§ **PROBLEM**
Repeat the records below verbatim and include no pictures.

§ **RECORDS SHOWN**
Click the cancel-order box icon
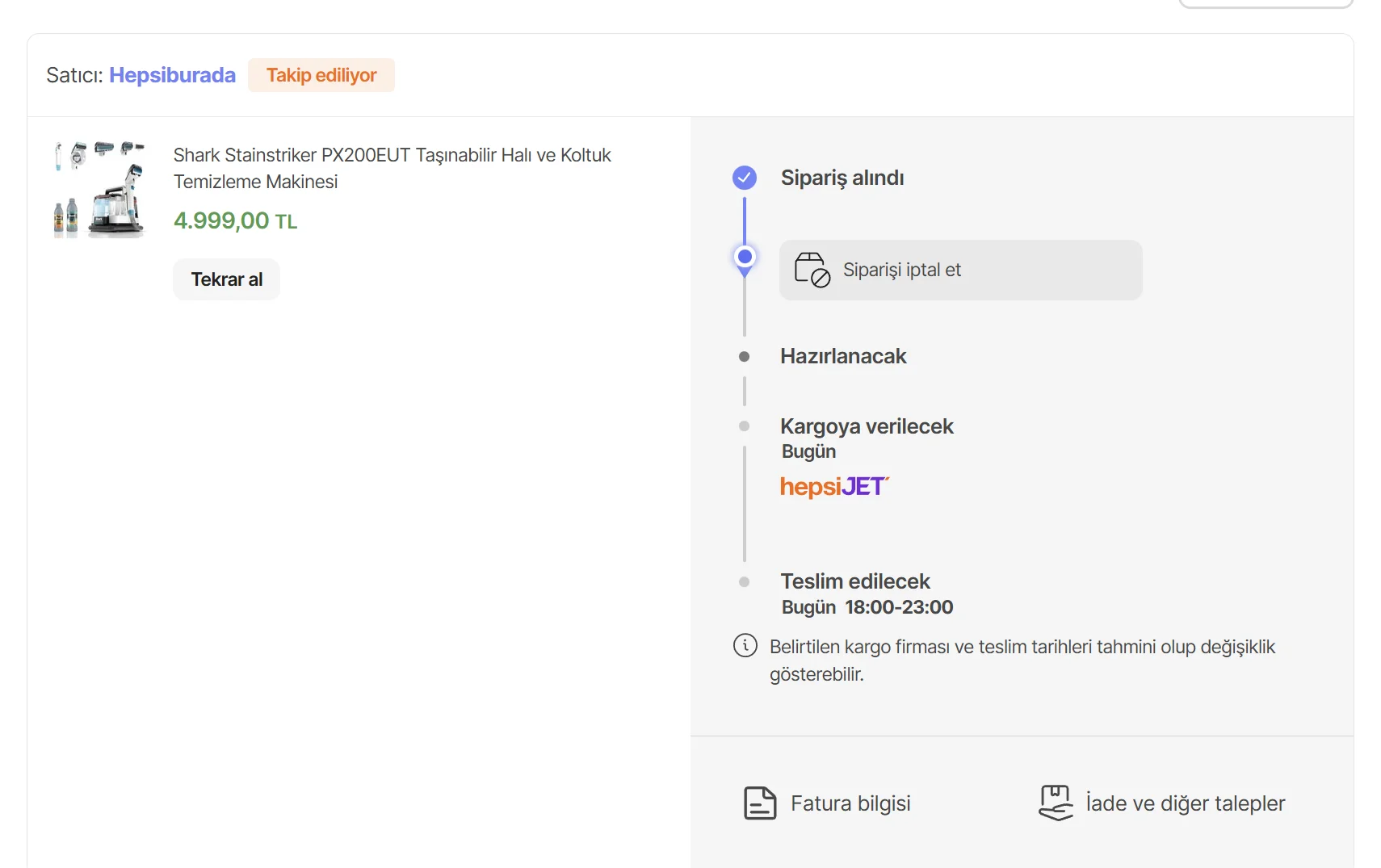This screenshot has width=1381, height=868. (812, 270)
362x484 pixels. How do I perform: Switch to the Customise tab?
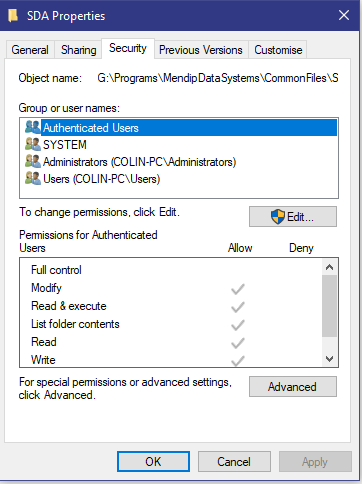278,50
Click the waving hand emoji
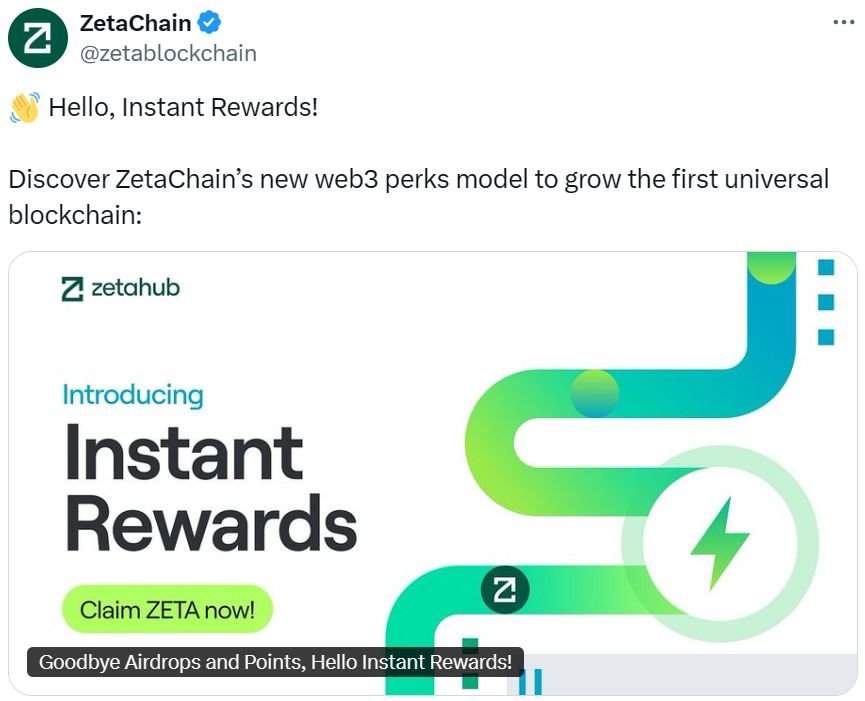The image size is (865, 701). [25, 107]
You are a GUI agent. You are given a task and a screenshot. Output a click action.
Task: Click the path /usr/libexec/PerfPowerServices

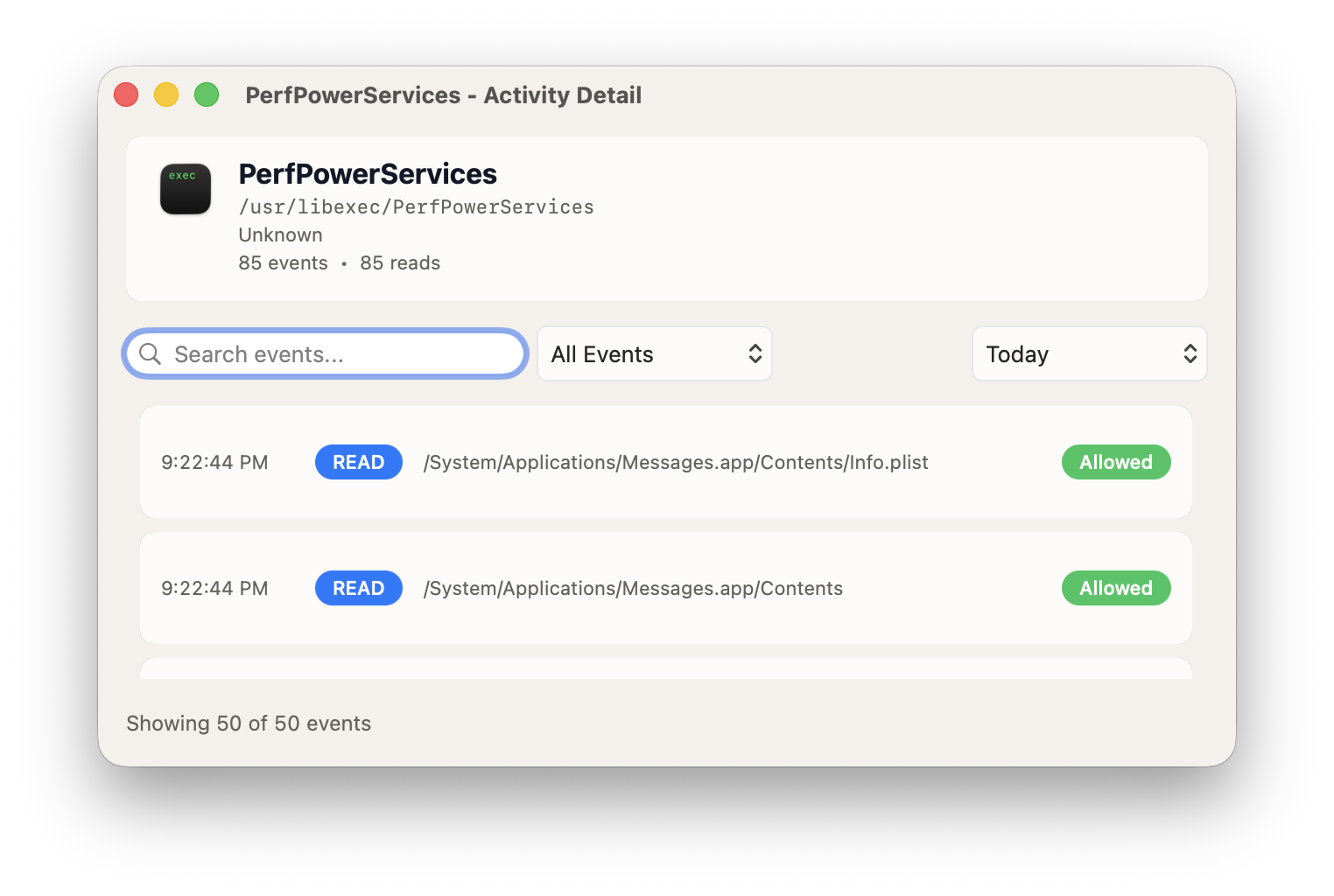coord(416,206)
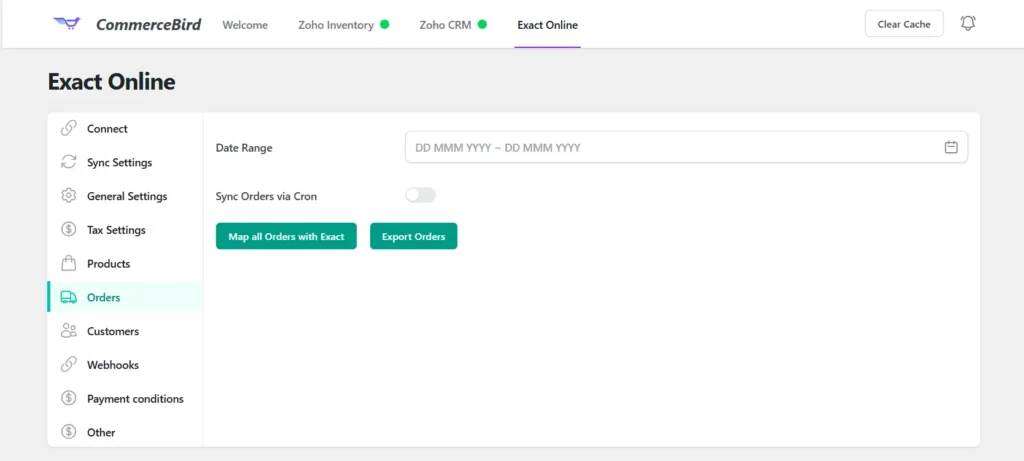Go to the Welcome tab
1024x461 pixels.
coord(245,25)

§ **FINISHED EXERCISE**
Click the cancel-order box icon
This screenshot has width=1381, height=868. (812, 270)
362x484 pixels. How do I perform: Switch to the Customise tab?
278,50
Click the waving hand emoji
The image size is (865, 701). [25, 107]
You are a GUI agent. You are given a task and a screenshot. Output a click action.
Task: Click the path /usr/libexec/PerfPowerServices

coord(416,206)
Go to the Welcome tab
1024x461 pixels.
coord(245,25)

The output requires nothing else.